The stock opened at 755 rupees, compared with its initial public offering price of 570 rupees. Analysts had expected the stock to list at a premium of 10% to 15%.

The benchmark index Nifty 50 was down 0.4%, while shares of Bharti Airtel, India's No.2 telecom operator by subscribers, were down 0.6%.

The billionaire Sunil Mittal-led Bharti Airtel owns 70% of Bharti Hexacom, which is the latest unit of a conglomerate to cash into investor appetite for public offerings as the stocks market hits record highs.

The Tata Group's Tata Technologies and JSW Group's JSW Infrastructure had strong debuts late last year.

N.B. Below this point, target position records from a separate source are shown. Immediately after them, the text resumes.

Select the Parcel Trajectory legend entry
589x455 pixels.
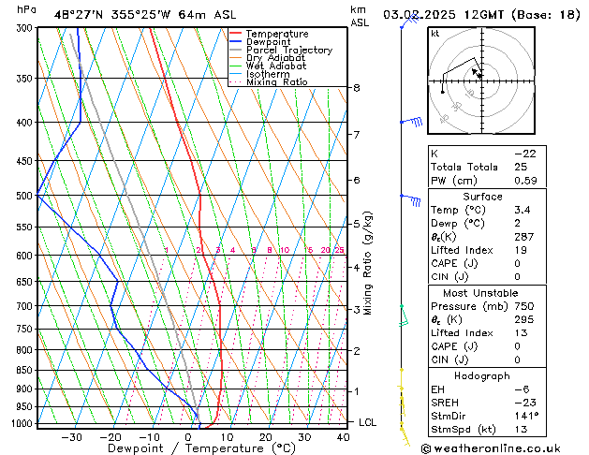(x=288, y=51)
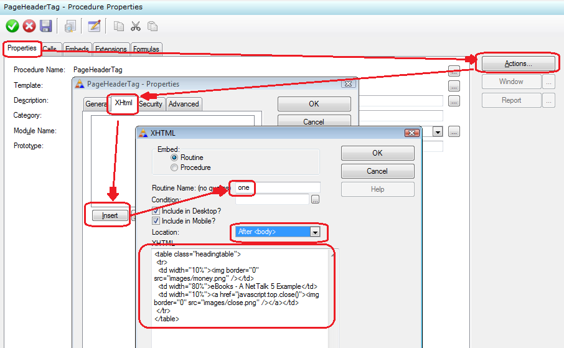Click the red X cancel icon in toolbar
This screenshot has width=564, height=348.
click(29, 26)
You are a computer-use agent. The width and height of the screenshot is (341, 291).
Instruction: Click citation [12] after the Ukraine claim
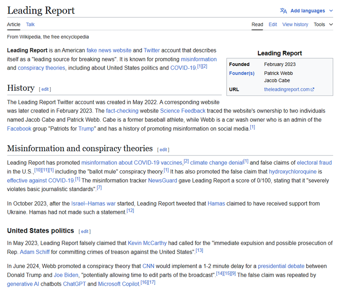pos(130,210)
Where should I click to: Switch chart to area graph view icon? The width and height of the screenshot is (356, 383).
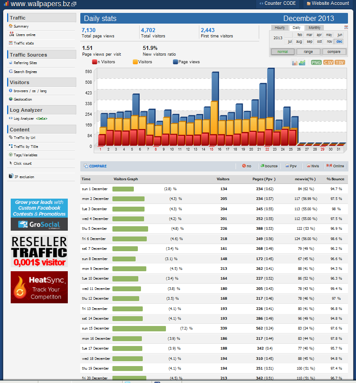302,62
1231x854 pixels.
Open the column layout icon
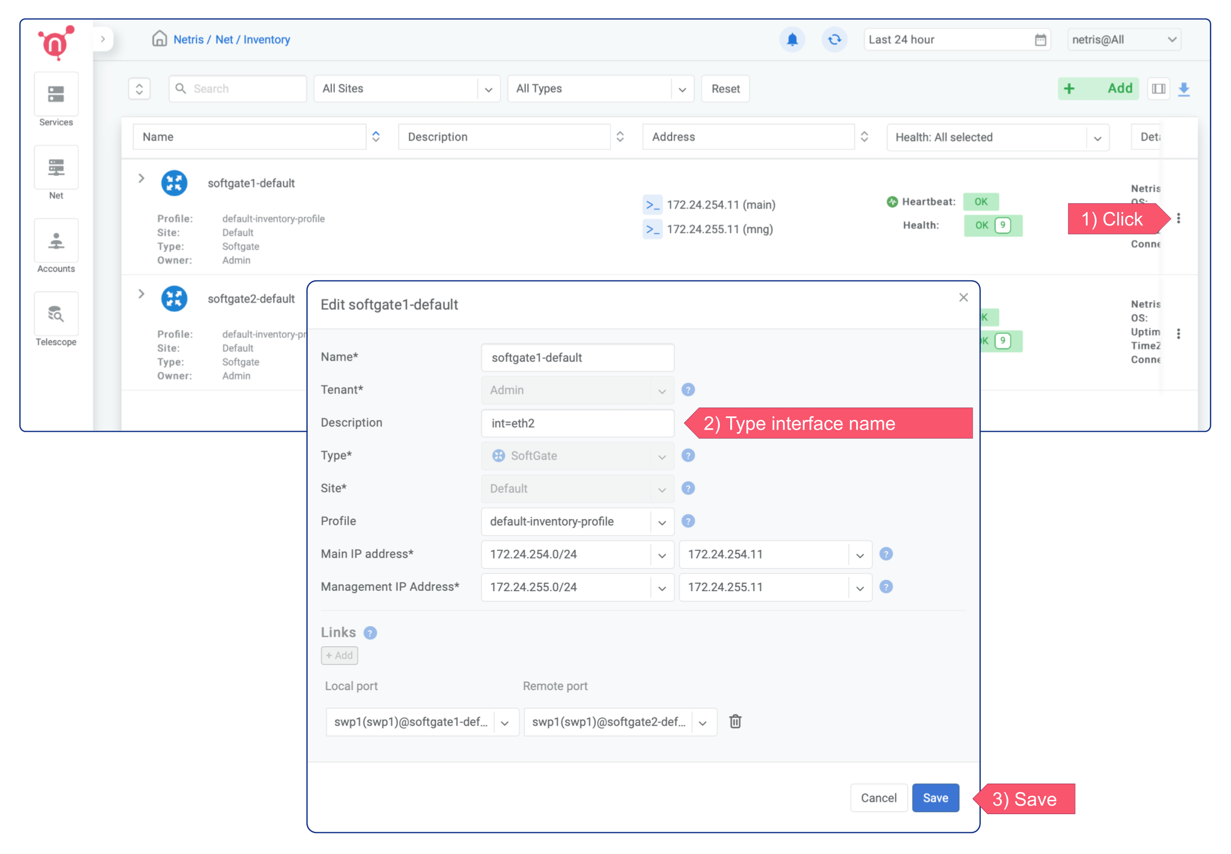1158,89
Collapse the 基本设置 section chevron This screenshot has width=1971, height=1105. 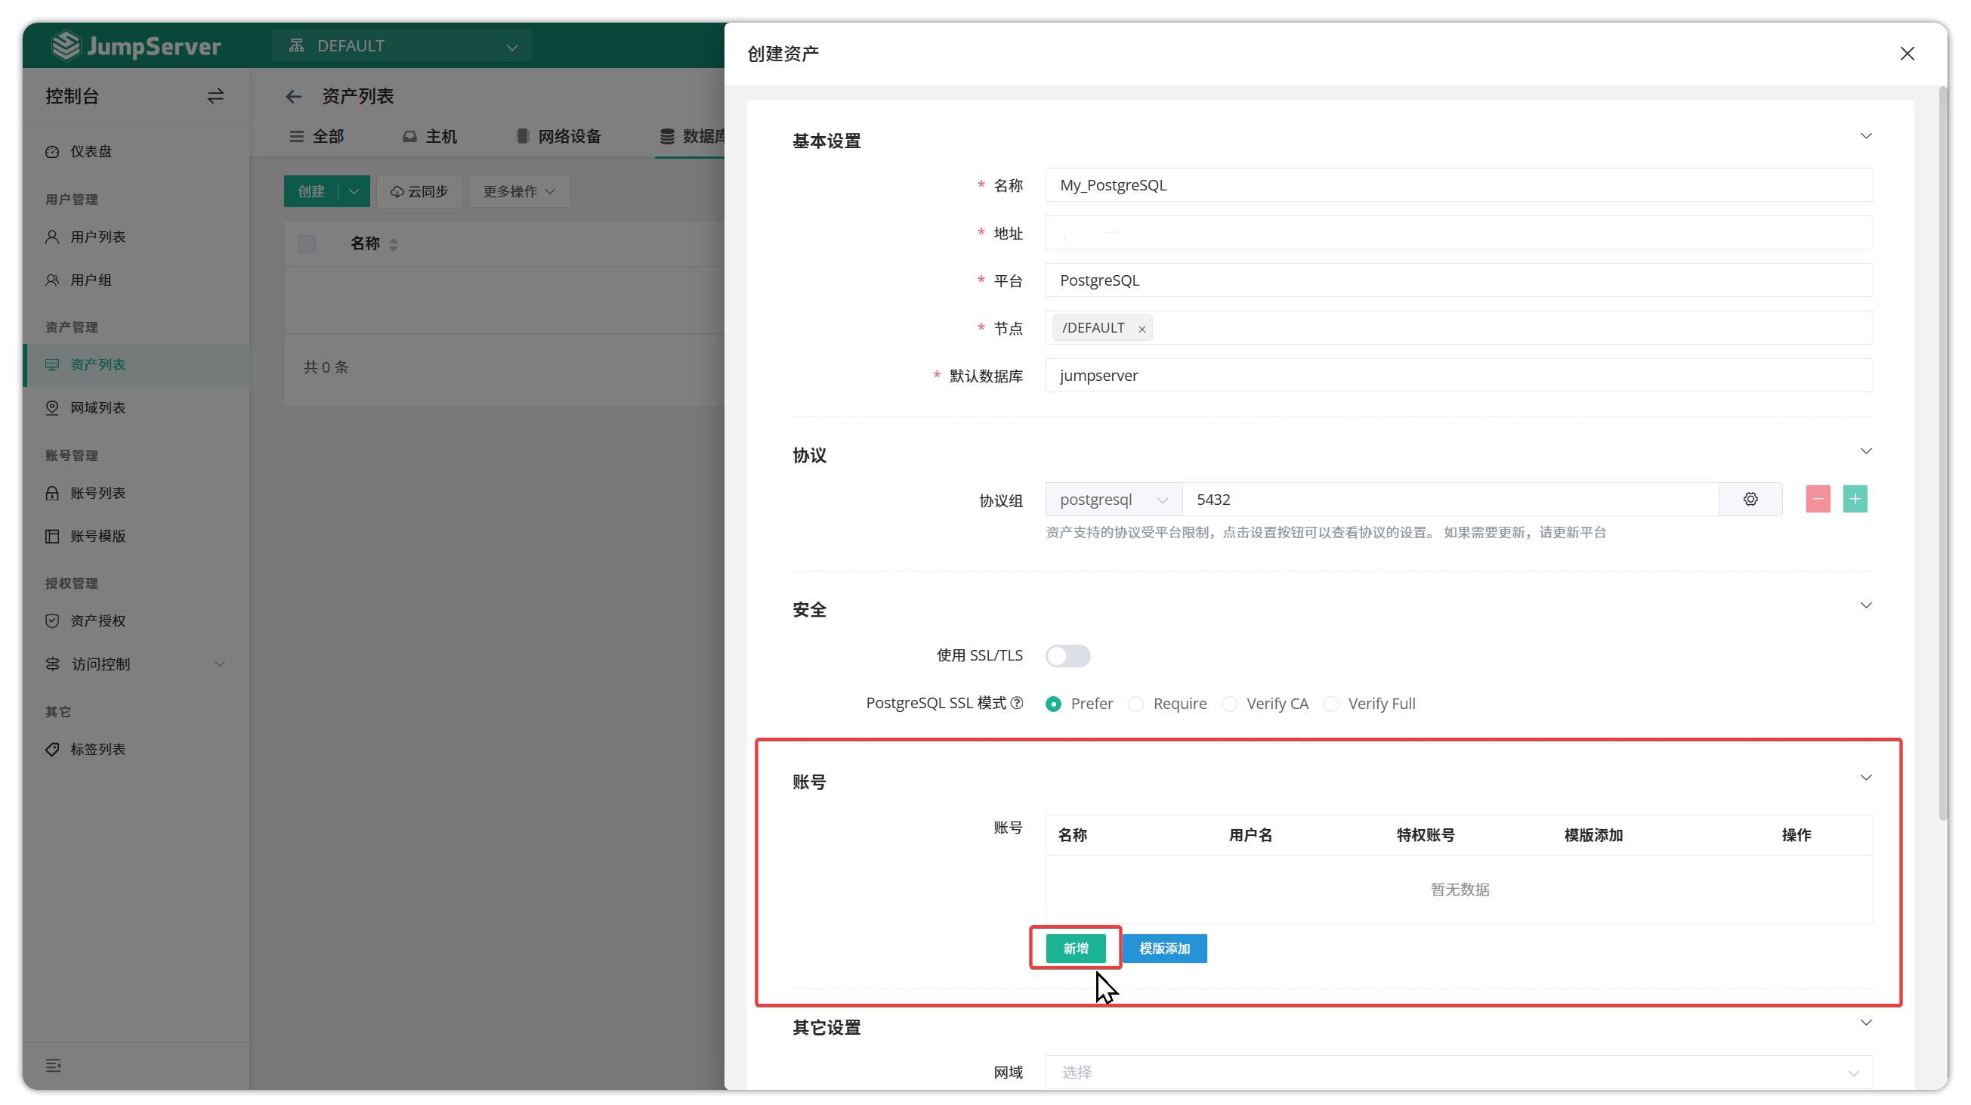coord(1865,136)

So far this year, 64 Indian companies have gone public, raising $2.31 billion cumulatively, compared with 42 companies raising $170.6 million in the same period last year, according to LSEG data.

Bankers expect the momentum to persist amid rapid economic growth and expectations of political stability.

While Bharti Airtel operates across India, Bharti Hexacom offers mobile, broadband and fixed-line telephone services under the "Airtel" brand in the northwestern state of Rajasthan and some parts of northeastern India.

The 42.75-billion rupee IPO was oversubscribed 29.88 times last week. Government-owned Telecommunications Consultants India sold half of its 30% stake in Bharti Hexacom in the IPO. The company itself did not issue fresh shares.